» **STORED ROWS**:
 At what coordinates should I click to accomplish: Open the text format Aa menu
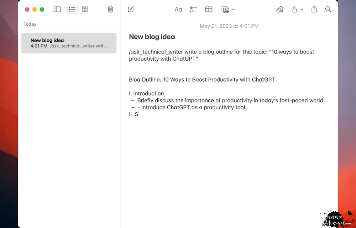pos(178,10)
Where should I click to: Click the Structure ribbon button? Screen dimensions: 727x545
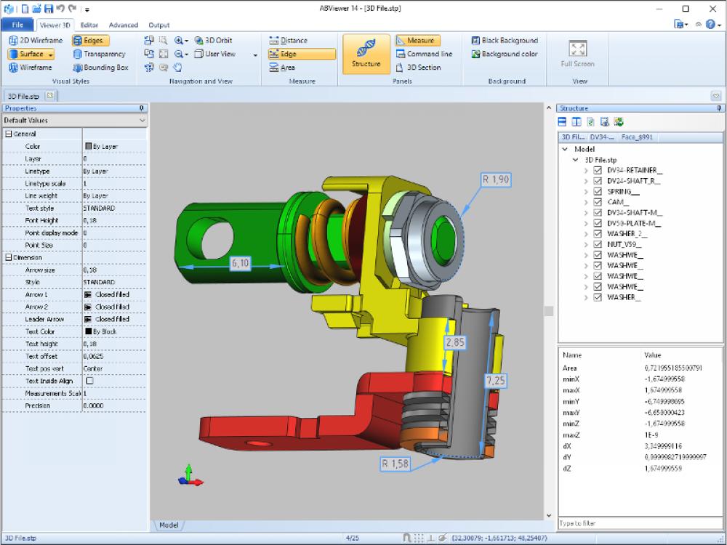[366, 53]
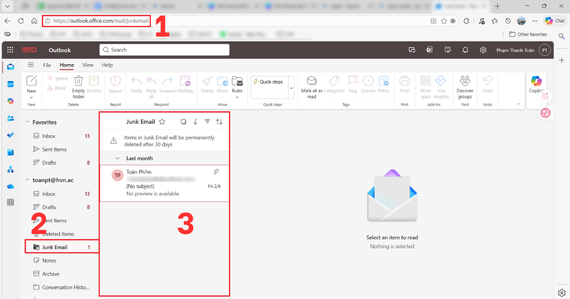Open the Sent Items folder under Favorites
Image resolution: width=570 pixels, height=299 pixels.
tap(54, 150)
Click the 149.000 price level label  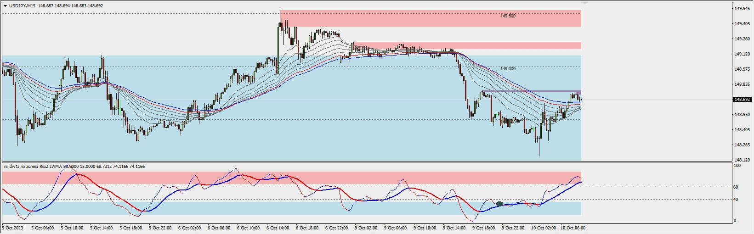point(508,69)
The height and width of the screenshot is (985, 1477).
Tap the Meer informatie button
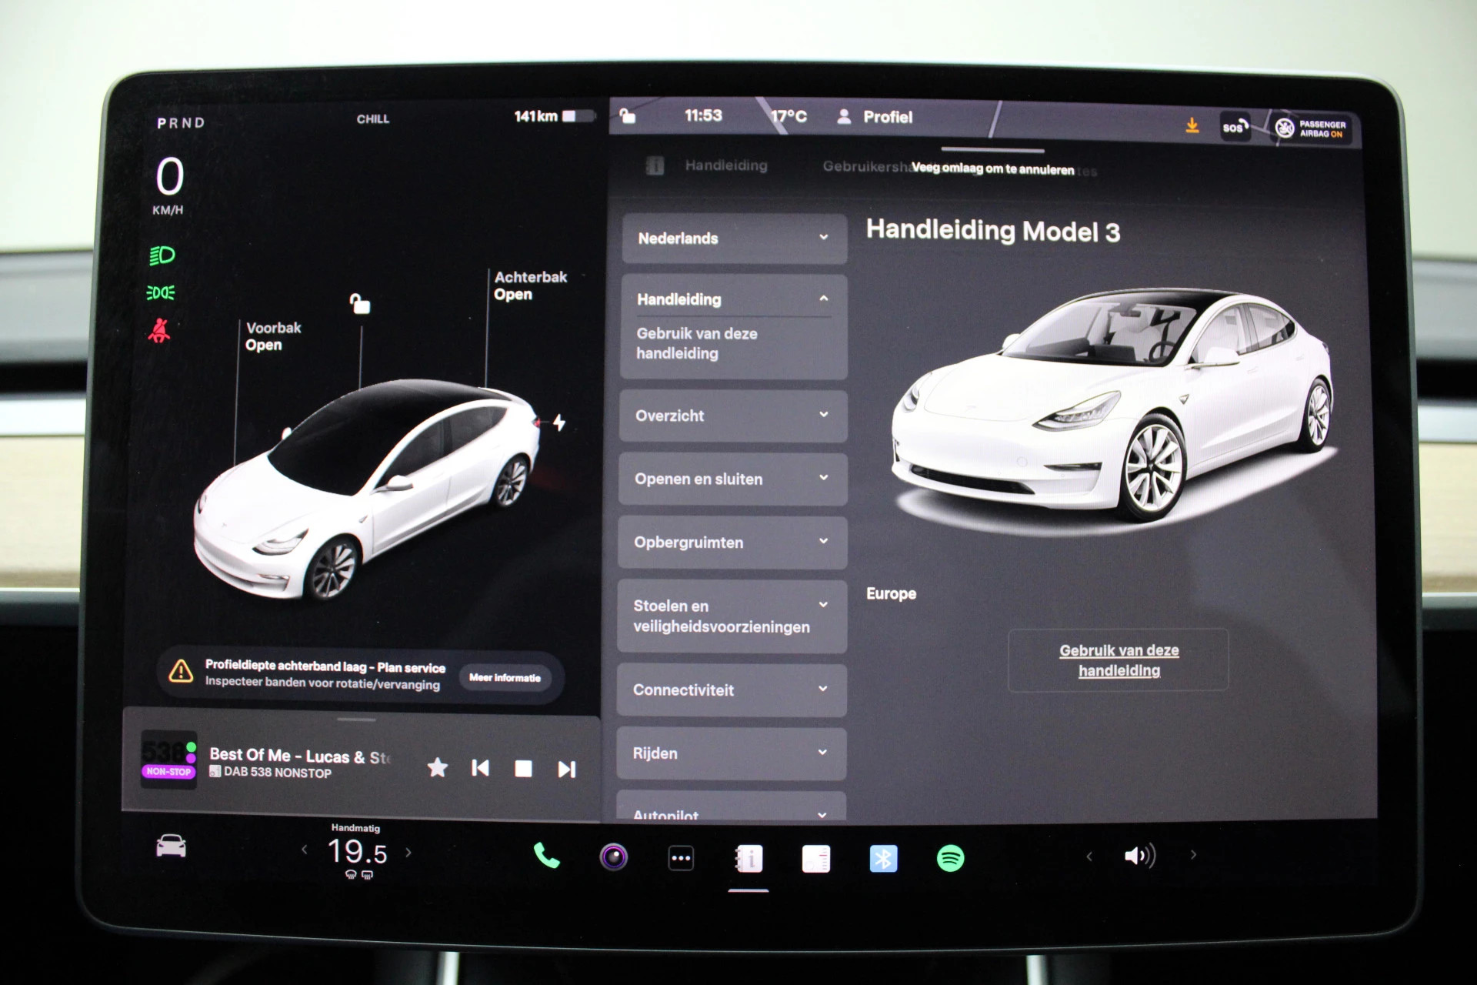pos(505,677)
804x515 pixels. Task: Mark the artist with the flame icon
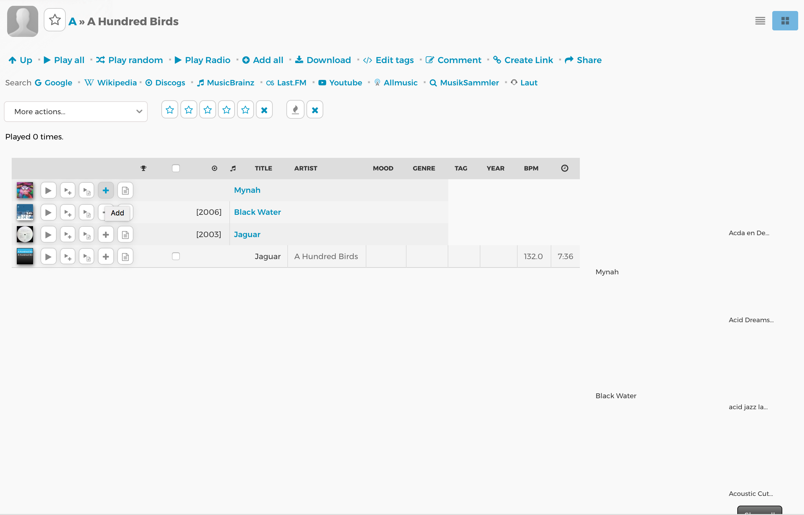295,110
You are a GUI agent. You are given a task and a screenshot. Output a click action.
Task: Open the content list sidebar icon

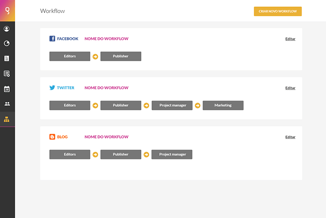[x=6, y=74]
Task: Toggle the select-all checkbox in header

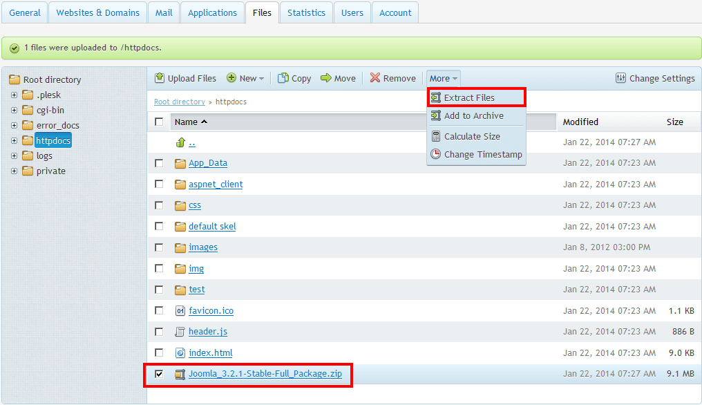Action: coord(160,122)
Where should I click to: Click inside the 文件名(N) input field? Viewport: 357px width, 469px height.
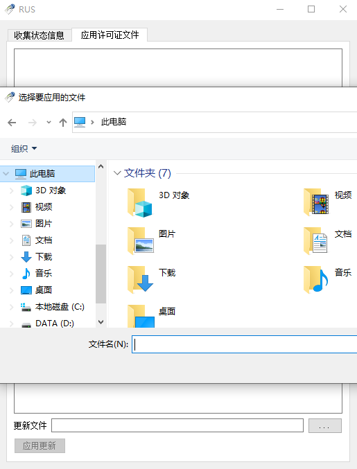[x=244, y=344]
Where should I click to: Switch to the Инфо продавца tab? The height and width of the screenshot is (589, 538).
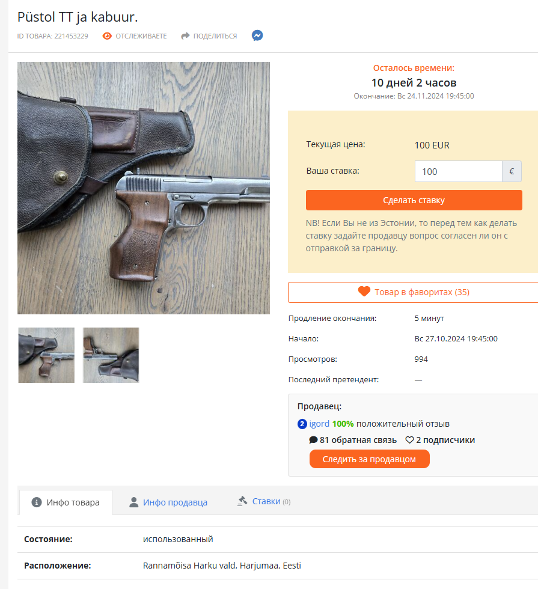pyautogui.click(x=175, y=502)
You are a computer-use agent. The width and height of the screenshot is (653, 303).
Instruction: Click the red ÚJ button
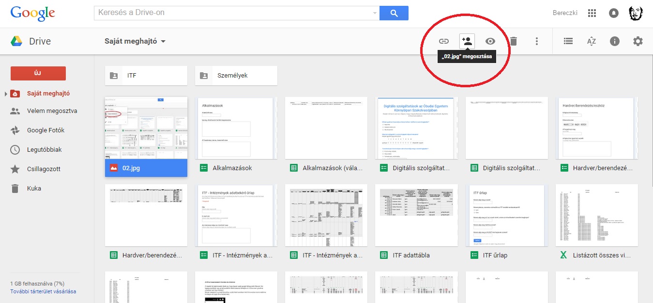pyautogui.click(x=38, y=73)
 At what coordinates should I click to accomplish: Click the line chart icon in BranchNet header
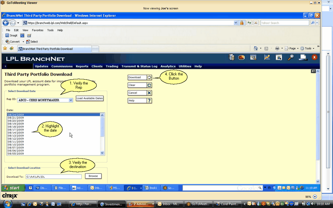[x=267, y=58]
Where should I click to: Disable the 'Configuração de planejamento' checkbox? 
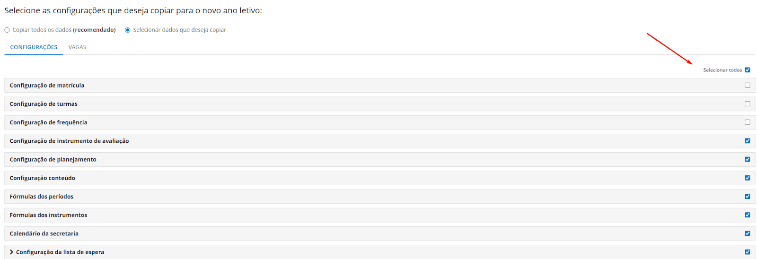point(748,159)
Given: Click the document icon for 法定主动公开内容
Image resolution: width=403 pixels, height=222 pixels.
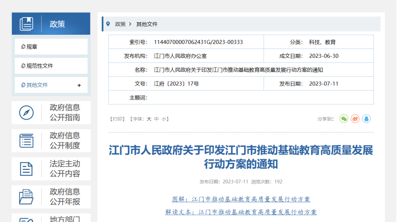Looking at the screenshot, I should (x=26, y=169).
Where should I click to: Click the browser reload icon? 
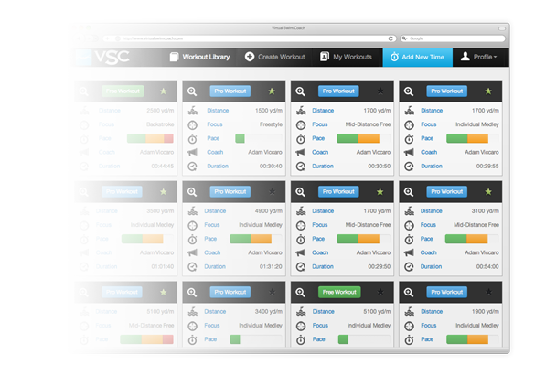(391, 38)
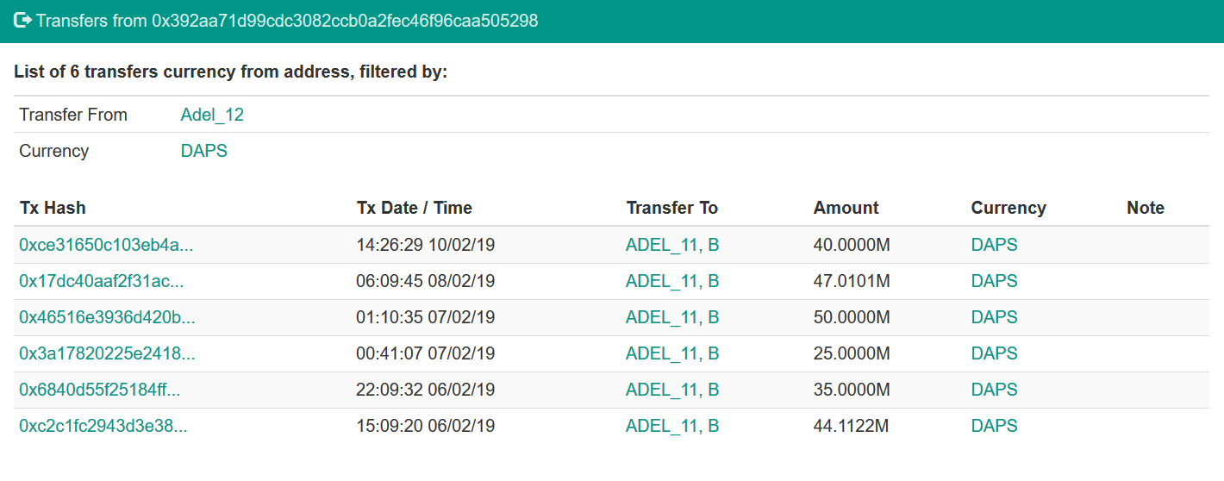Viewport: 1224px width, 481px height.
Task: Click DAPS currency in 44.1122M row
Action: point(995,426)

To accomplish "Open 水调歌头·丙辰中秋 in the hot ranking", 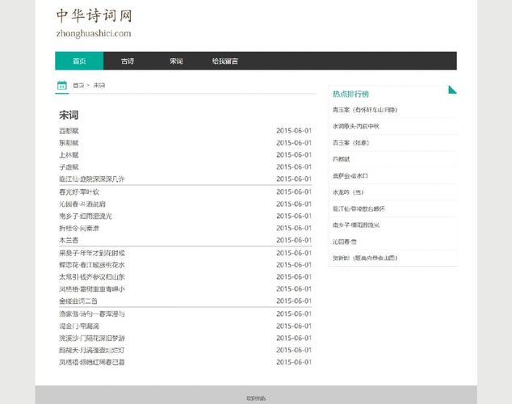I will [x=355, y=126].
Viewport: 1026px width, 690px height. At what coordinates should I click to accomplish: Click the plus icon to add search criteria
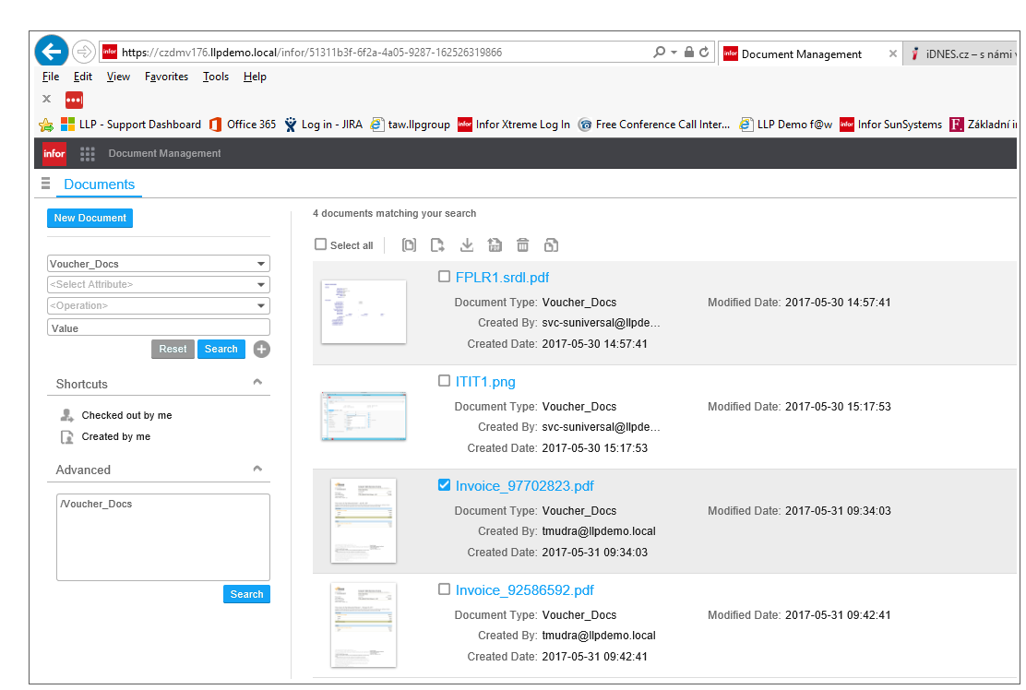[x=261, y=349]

» **WRITTEN REQUEST**: Copy the data from the line with "You are a GUI" to the line with "Looking at the", both included, without the pictures.

» **SOLUTION BELOW**:
You are a GUI agent. You are given a task and a screenshot. Output a click action.
Task: Open the content list sidebar icon

[x=6, y=74]
Task: Toggle the select-all checkbox in header

Action: coord(160,122)
Where should I click to: Click inside the 文件名(N) input field? Viewport: 357px width, 469px height.
[x=244, y=344]
Where should I click to: Switch to the Инфо продавца tab? The height and width of the screenshot is (589, 538).
pyautogui.click(x=175, y=502)
You are a computer-use agent. The width and height of the screenshot is (653, 303).
Instruction: Click the red ÚJ button
pyautogui.click(x=38, y=73)
 At what coordinates should I click to accomplish: Click the line chart icon in BranchNet header
[x=267, y=58]
Where should I click to: Disable the 'Configuração de planejamento' checkbox? 
point(748,159)
Given: Click the document icon for 法定主动公开内容
Image resolution: width=403 pixels, height=222 pixels.
Looking at the screenshot, I should (x=26, y=169).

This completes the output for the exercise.